Mois : janvier 2023

Préférence plume

Dans un entretien accordé au journal Le Monde en 1973, Roland Barthes expose les règles qui régissent son activité scripturale. 

Elles sont de trois ordres : 

  • 1) les instruments graphiques et les supports 

stylos de préférence plume / il dit en changer souvent (achats compulsifs) / les feutres s’épaississent trop vite / la bille Bic est exclue

les supports : il n’en est pas question dans l’entretien mais nous savons que Barthes établissait des fiches dont les dimensions correspondent à une feuille A4 découpée en quatre parties égales

  • 2) le lieu d’écriture

à son domicile parisien, Barthes travaille dans sa chambre à coucher où sont aménagés trois espaces dédiés à chacune de ses activités : 

espace 1 – le bureau, lieu du travail d’écriture

espace 2 – le piano pour la pratique musicale

espace 3 – un endroit pour « barbouiller » dit Barthes parlant de son activité de « peintre du dimanche » toujours selon expression

Fiches de travail de Roland Barthes – reproduites dans Roland Barthes, par Tiphaine Samoyault, éditions du Seuil, 2015.

Consigne: Selon l'extrait sur les règles d'écriture de Roland Barthes, quel type de stylo est exclu ?

Matériel fourni:

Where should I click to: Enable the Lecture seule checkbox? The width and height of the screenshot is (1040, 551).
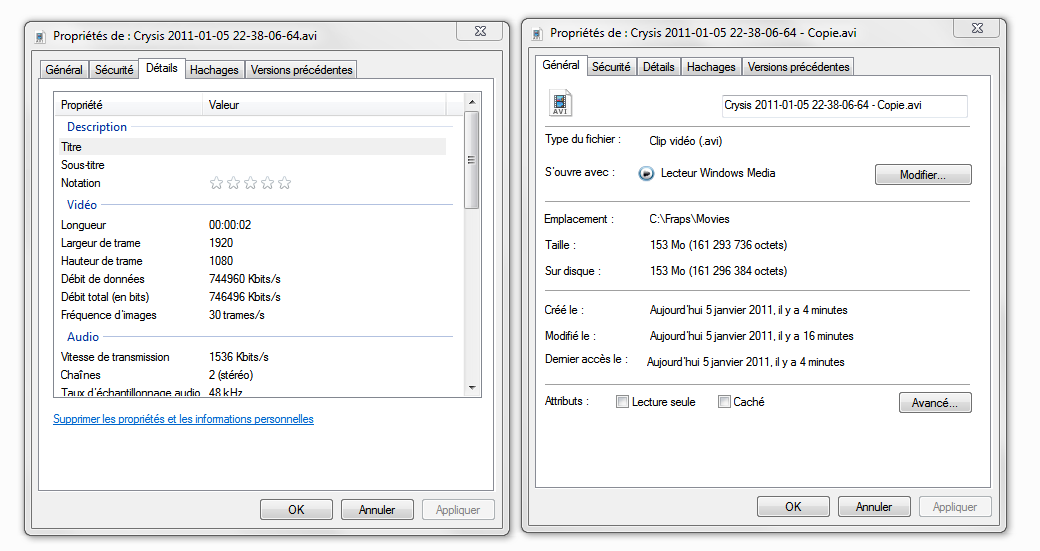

Réponse rédigée: La bille Bic.